Step 5: Viewing the Report
After generating the report, you can view it in your browser:
# Start a local web server to view the report
cd benchmark_reports/<timestamp>
http-server -o
This will open your default browser and display the HTML benchmark report.
HTML Report Features
The generated HTML report includes:
- Summary overview of all benchmark results
- Interactive charts visualizing performance across different input sizes
- Detailed tables with exact timing measurements
- System information to provide context for the benchmark results
- Raw data available for further analysis
Customizing Benchmarks
You can customize the benchmark tests by modifying the existing script parameters:
Embeddings Benchmark Customization
Edit performance_test_embeddings.sh
to change:
- Number of iterations
- Test input sizes
- Server URL/port
Inference Benchmark Customization
Edit performance_test_inference.sh
to change:
- Number of iterations
- Test prompt sizes
- Maximum token generation
- Model selection
Interpreting Results
When analyzing the benchmark results, consider:
- Response Time Scaling: How does performance scale with input size?
- Consistency: Are response times consistent across iterations?

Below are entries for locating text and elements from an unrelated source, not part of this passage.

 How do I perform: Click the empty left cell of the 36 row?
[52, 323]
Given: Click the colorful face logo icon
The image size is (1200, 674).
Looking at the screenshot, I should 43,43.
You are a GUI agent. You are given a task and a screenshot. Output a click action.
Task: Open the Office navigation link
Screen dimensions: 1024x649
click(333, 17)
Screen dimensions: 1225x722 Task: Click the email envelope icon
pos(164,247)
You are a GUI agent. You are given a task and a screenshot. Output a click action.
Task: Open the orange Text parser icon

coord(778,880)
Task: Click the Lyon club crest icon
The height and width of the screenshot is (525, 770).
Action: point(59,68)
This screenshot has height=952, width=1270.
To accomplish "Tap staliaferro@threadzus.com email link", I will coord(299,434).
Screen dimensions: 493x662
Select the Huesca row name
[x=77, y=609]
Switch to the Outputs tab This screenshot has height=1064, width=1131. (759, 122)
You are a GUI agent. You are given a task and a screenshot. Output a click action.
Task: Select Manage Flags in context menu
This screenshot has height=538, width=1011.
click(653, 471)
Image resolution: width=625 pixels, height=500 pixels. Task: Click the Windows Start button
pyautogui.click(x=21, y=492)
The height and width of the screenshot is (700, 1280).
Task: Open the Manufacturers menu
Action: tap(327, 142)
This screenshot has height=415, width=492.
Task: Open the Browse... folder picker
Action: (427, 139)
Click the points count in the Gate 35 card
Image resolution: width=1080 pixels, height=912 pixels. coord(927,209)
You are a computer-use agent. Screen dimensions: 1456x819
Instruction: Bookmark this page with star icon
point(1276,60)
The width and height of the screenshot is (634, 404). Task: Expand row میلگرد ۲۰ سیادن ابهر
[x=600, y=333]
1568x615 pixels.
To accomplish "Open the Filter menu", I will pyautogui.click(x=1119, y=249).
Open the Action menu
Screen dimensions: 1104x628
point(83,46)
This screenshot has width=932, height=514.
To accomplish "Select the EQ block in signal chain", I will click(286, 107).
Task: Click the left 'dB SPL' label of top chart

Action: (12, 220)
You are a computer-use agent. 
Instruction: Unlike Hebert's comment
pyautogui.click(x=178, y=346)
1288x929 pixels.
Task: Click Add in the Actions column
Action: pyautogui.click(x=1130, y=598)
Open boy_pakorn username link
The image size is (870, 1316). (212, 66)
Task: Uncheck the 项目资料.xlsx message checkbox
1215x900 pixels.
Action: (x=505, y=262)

- Hardware Utilization: Check CPU/memory usage during tests
- Bottlenecks: Identify which operations take the most time
Sharing Results
The HTML reports are self-contained and can be shared with team members by:
- Copying the benchmark_reports directory
- Hosting the report on an internal web server
- Converting to PDF if needed
Troubleshooting
If you encounter issues:
- Empty reports: Ensure the benchmark tests completed successfully
- Missing charts: Check for JavaScript errors in the browser console
- Script errors: Verify Node.js and required packages are installed
Conclusion
Regular performance benchmarking helps track system performance over time, identify regressions, and measure the impact of optimizations. By generating HTML reports, you can more easily visualize and share performance data with your team.
For more detailed performance analysis, see PERFORMANCE.md and OPTIMIZATIONS.md.